I looked at the BootOS log and didn't see anything abnormal, although it's only the log for the 23.09.1 BE, there's nothing for 24.03.
Another interesting thing is that after the update, my 23.09. BE shows errors with package manager. These packages should be all up to date.
-
It's because the repo branch is set to 24.03. It's seeing the newer version there. But you can't install them because they are not compatible with 23.09.1. If you set the branch back those should show as up to data again. Unless there actually are updates.
-
Hi,
I am curious on your findings as my system behaves the probably the same. No clue whether it is also a driver issue but it always worked fine with 23.09.1 but does not start with 24.03. (The old start log shows a missing driver for my onboard WiFi but this should certainly not prevent the new system from starting.)
Regards, Michael -
@stephenw10 Ah, makes sense. Didn't realize it stayed on that branch after reverting back.
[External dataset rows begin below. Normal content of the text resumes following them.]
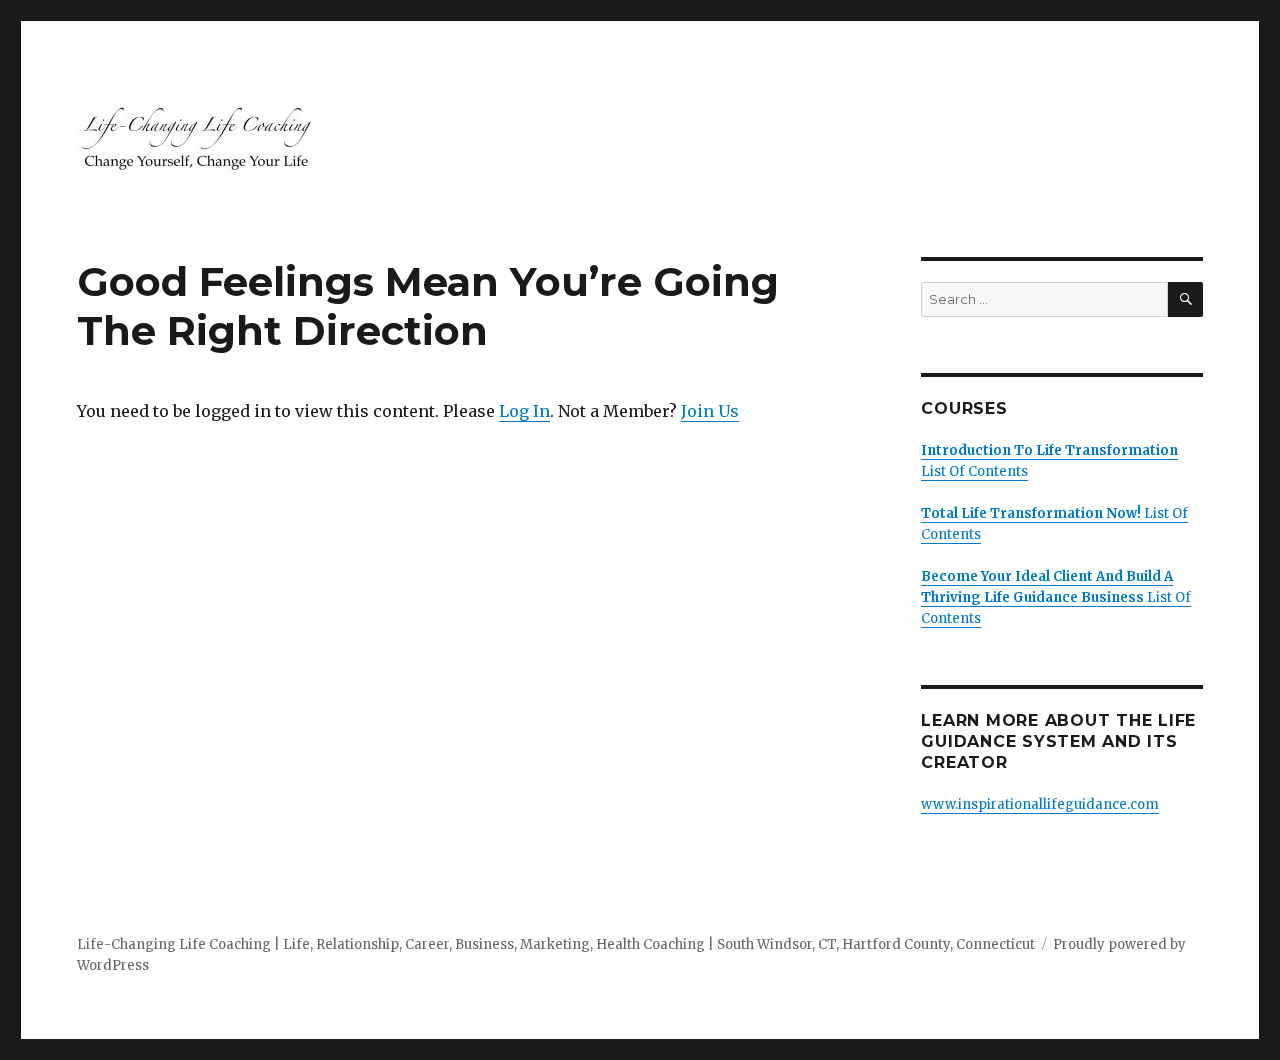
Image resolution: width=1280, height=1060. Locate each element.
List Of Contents (1056, 597)
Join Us (710, 411)
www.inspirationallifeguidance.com (1040, 804)
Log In (524, 411)
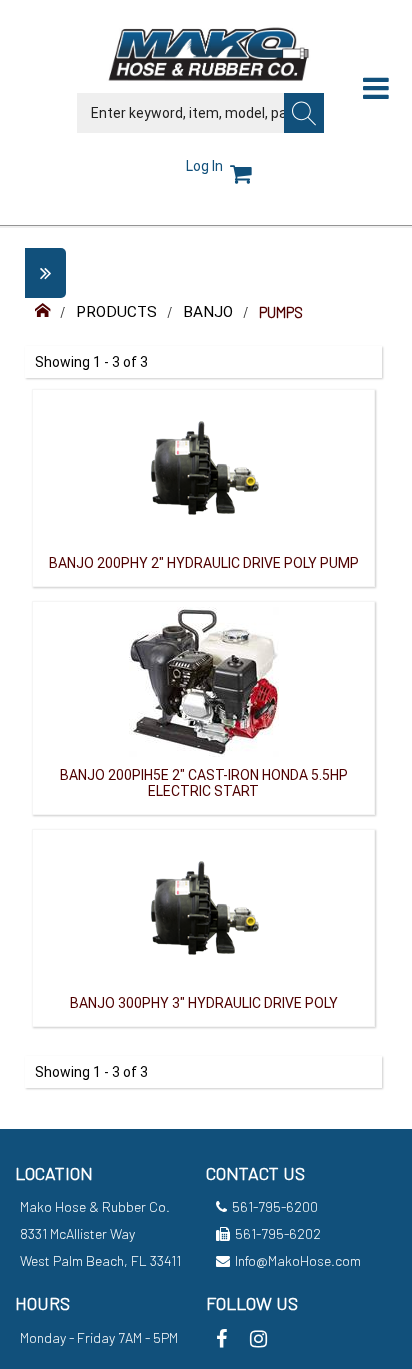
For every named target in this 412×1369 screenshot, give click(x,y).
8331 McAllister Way (77, 1233)
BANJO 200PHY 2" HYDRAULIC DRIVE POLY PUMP (204, 563)
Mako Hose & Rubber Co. (95, 1206)
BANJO (208, 312)
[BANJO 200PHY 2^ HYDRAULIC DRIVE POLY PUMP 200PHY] (204, 468)
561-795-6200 (275, 1206)
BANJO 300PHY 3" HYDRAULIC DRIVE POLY (204, 1003)
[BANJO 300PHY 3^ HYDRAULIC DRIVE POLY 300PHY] (204, 908)
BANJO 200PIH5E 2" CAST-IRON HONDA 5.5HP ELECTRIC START (204, 783)
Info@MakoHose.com (298, 1260)
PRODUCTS (116, 312)
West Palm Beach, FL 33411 (100, 1260)
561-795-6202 (278, 1233)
Here's the update log from the GUI for 24.03 if that helps.Update.txt
-
@stephenw10 Here's the boot log for 23.09.1 boot log.txt
-
@stephenw10 : In case it helps, here also my dmesg.txt from 23.09.1.
-
Ok different drives and different driver controllers.
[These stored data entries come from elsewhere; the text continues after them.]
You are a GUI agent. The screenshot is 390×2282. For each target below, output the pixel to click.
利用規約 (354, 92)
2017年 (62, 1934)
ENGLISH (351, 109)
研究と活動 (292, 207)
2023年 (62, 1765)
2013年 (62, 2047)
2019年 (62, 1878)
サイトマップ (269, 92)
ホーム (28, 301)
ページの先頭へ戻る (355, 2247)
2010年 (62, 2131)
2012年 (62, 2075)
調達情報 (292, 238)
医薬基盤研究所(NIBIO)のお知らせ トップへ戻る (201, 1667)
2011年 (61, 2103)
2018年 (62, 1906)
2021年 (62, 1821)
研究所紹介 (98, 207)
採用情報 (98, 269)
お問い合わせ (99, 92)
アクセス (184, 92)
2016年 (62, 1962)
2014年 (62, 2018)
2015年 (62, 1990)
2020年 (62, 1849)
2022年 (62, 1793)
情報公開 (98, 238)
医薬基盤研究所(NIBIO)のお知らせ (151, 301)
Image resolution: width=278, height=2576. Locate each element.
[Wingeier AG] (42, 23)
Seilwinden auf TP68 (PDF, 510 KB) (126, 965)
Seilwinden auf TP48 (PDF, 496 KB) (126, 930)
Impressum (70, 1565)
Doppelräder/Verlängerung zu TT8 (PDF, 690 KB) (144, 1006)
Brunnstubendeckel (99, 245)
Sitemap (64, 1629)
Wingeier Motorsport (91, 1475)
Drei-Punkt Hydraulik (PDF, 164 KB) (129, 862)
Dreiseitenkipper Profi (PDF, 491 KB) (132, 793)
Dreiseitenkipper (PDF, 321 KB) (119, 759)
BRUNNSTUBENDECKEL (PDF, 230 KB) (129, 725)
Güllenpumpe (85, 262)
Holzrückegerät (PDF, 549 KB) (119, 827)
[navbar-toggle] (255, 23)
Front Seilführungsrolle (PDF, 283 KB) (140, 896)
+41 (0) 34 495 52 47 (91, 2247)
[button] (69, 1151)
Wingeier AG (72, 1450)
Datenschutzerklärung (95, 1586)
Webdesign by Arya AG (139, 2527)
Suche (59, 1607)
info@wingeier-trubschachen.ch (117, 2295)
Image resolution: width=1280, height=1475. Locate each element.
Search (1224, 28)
@Mike-moon Are you actually seeing the same identical error?
@hypnosis4u2nv Your boot log from 23.09.1 shows the same error:
ahci0: <Intel Sunrise Point-LP AHCI SATA controller> port 0xf090-0xf097,0xf080-0xf083,0xf060-0xf07f mem 0xdf628000-0xdf629fff,0xdf62c000-0xdf62c0ff,0xdf62b000-0xdf62b7ff irq 16 at device 23.0 on pci0 ahci0: AHCI v1.31 with 3 6Gbps ports, Port Multiplier not supported ahcich0: <AHCI channel> at channel 0 on ahci0 ... ada0 at ahcich0 bus 0 scbus0 target 0 lun 0 ada0: <SAMSUNG MZMTE256HMHP-000MV EXT41M0Q> ACS-2 ATA SATA 3.x device ada0: Serial Number S1F1NSAG782964 ada0: 600.000MB/s transfers (SATA 3.x, UDMA6, PIO 8192bytes) ada0: Command Queueing enabled ada0: 244198MB (500118192 512 byte sectors) ahcich0: Timeout on slot 28 port 0 ahcich0: is 00000000 cs 00000000 ss 10000000 rs 10000000 tfd 40 serr 00000000 cmd 0000c217 (ada0:ahcich0:0:0:0): WRITE_FPDMA_QUEUED. ACB: 61 10 90 2d 20 40 0b 00 00 00 00 00 (ada0:ahcich0:0:0:0): CAM status: Command timeout (ada0:ahcich0:0:0:0): Retrying command, 3 more tries remain
It seems likely to be the disk. Can you test a different drive?
-
@stephenw10 Don't have a spare drive. Wouldn't hurt to get another one to swap out. Although I'll be starting a fresh install when I do. It's interesting though that it continues to boot past the error while on 24.03 it wants to hang.
-
@stephenw10 : Seems that I do not have exactly the identical error. System seems to hang already in the bootloader.